Instructions to follow:
Copy the lines of the records from the line with "You are a computer-use" to the line with "point(631,23)", renaming "three-dot menu" to "overflow menu" and changing nothing else.

Source data:
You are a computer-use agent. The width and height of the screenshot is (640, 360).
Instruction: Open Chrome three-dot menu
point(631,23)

---

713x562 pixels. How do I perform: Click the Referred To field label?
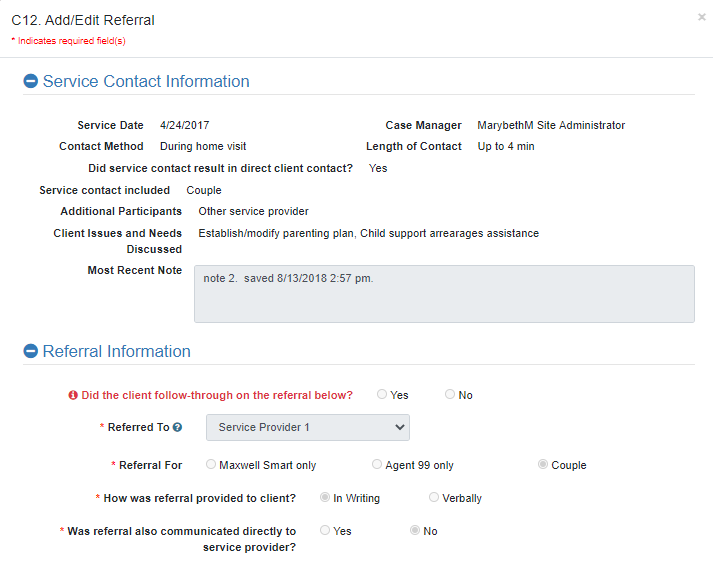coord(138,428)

--

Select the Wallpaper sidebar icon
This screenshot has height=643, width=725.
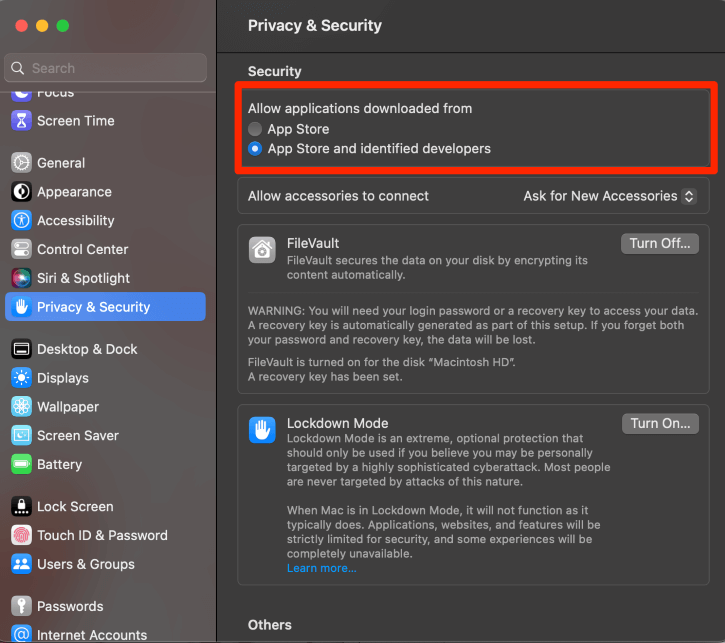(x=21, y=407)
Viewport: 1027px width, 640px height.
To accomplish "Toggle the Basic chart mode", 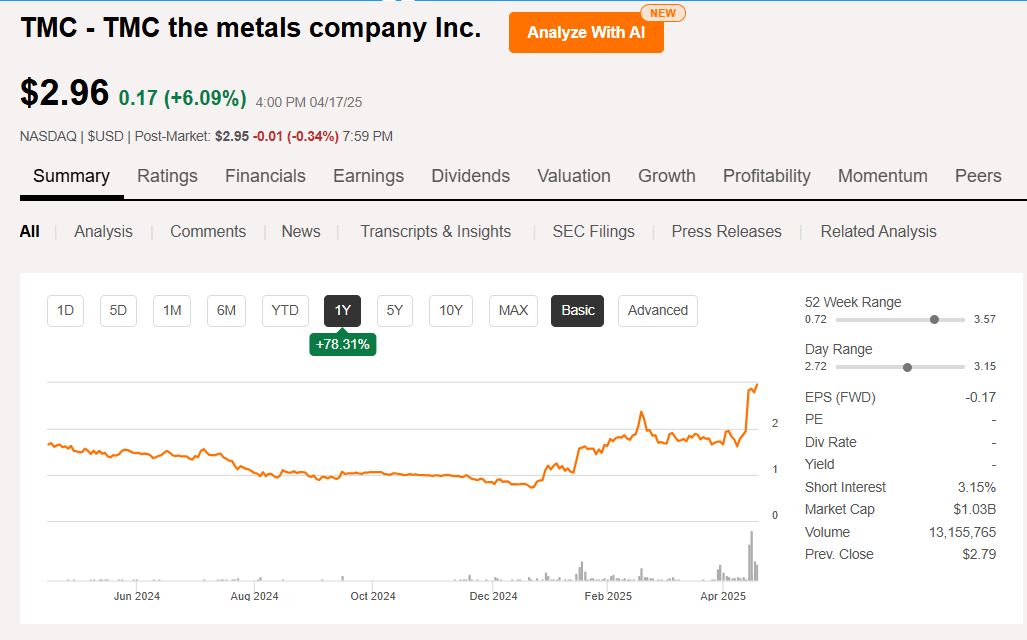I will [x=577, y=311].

Result of the exercise:
You are a computer-use agent. The width and height of the screenshot is (640, 360).
Instruction: Open Chrome overflow menu
point(631,23)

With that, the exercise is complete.